A Jovil Modas migrou do final da Calçada do Combro – onde o meu bisavô tinha a sua oficina, em casa – para o cimo rua. Abriu em 1977, numa parceria entre o meu bisavô – o pai da minha avó – e o meu avô – o genro.

A fachada da Jovil Modas. Foto: arquivo dos meus avós
O meu avô. Foto: arquivo dos meus avós

A minha avó nascera nessa mesma rua, na Calçada do Combro. Há 75 anos vive aqui. 

Desde pequena que ouço histórias da rua das sapatarias, que era vizinha de um bairro de jornais, ao lado dos cafés onde se sentavam a escrever Fernando Pessoa e Almada Negreiros. Nas mesmas ruas onde passaram os tanques em direção ao Carmo, no 25 de Abril de 1974. Nessa rua do Mundo e da História, todos eram vizinhos, todos se conheciam e sabiam os nomes das mães e dos irmãos.

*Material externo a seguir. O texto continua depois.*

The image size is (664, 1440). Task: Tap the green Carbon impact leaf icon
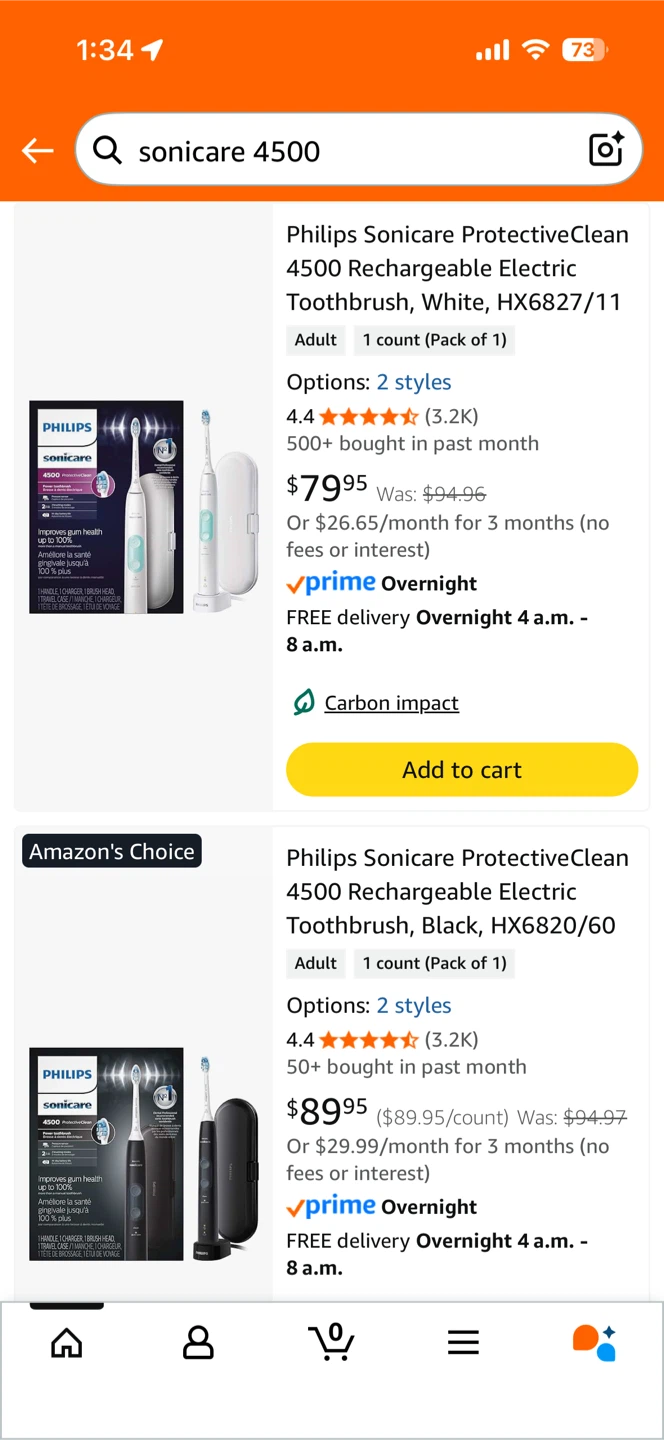click(x=303, y=702)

À porta da Jovil Modas. Foto: arquivo dos meus avós

Apesar de não ter vivido 75 anos na Calçada do Combro, vivi o suficiente para ter assistido à mutação desta zona histórica de Lisboa, da Baixa-Chiado, da rua onde cresci e, com ela, de toda a comunidade que ali vivia. Vi o talho da Flávia tornar-se numa loja de souvenirs, o cabeleireiro da Maria desaparecer para os ímanes e outros pechisbeques, o café Bijou tornar-se em mais um café de brunches. E vi as casas dos vizinhos a serem substituídos pelo vai e vem do Alojamento Local.

O barulho dos tróleis nas pedras da calçada acabou por se sobrepor ao dos “olás” que se ouviam ao longo da rua.

A loja do meu bisavô e do meu avô, onde cresceu toda a minha família, fechou.

Os meus avós, nos últimos tempos deles na Jovil Modas. Foto: arquivo dos meus avós

No lugar das gravatas e camisas, dos vizinhos e amigos, está um estabelecimento de brindes e recordações vazias. Nesta cidade que se vê, dia após dia, despida dos laços comunitários. Na Calçada do Combro, uma comunidade muito mais pequena tenta sobreviver à gentrificação.

Na minha memória, a Calçada continua a viver como casa. A rua onde posso sempre encontrar um “olá” ao virar da esquina.

A minha avó, eu e o meu avô. Foto: arquivo dos meus avós

É sobre os “olás” que restam, mas também os novos, que venho escrever na Mensagem. Lemo-nos por aí?